WHAT TO WORK ON: What you return must match the records word for word, except that images are dropped.

(Saved data entries)
● ● ● ●

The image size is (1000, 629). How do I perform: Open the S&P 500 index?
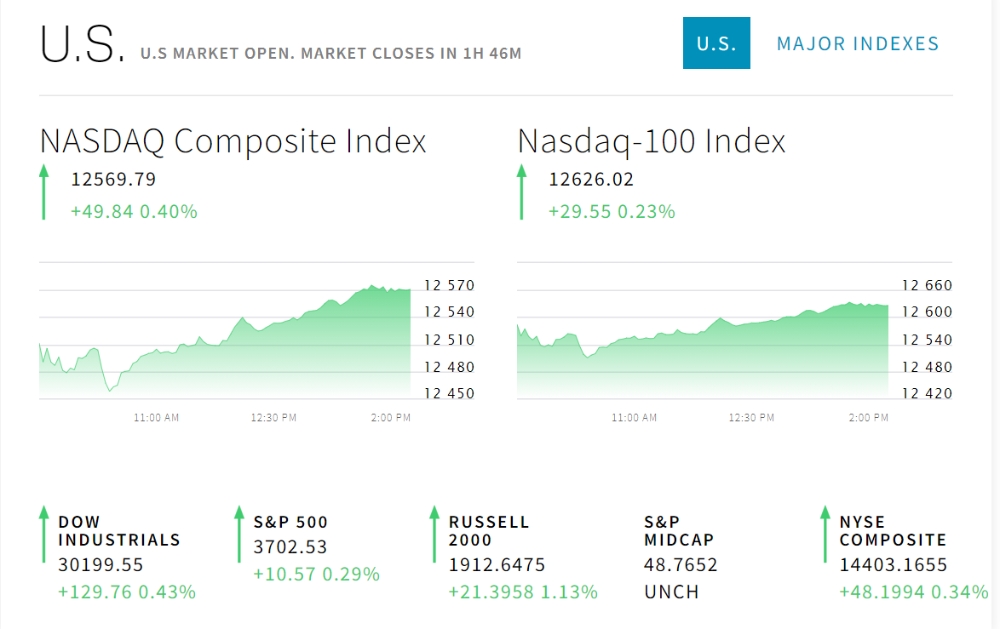coord(290,522)
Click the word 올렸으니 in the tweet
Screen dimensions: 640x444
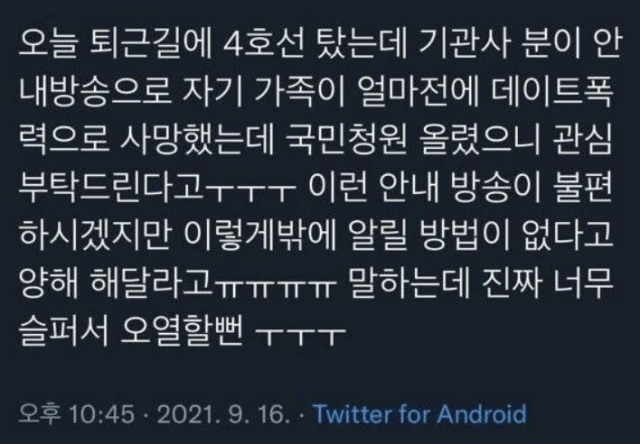click(x=480, y=141)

● ● ● ●

EXPECTED OUTPUT:
The image size is (1000, 629). How do I perform: Open the S&P 500 index?
coord(290,522)
Click the word 올렸으니 in the tweet
Screen dimensions: 640x444
click(x=480, y=141)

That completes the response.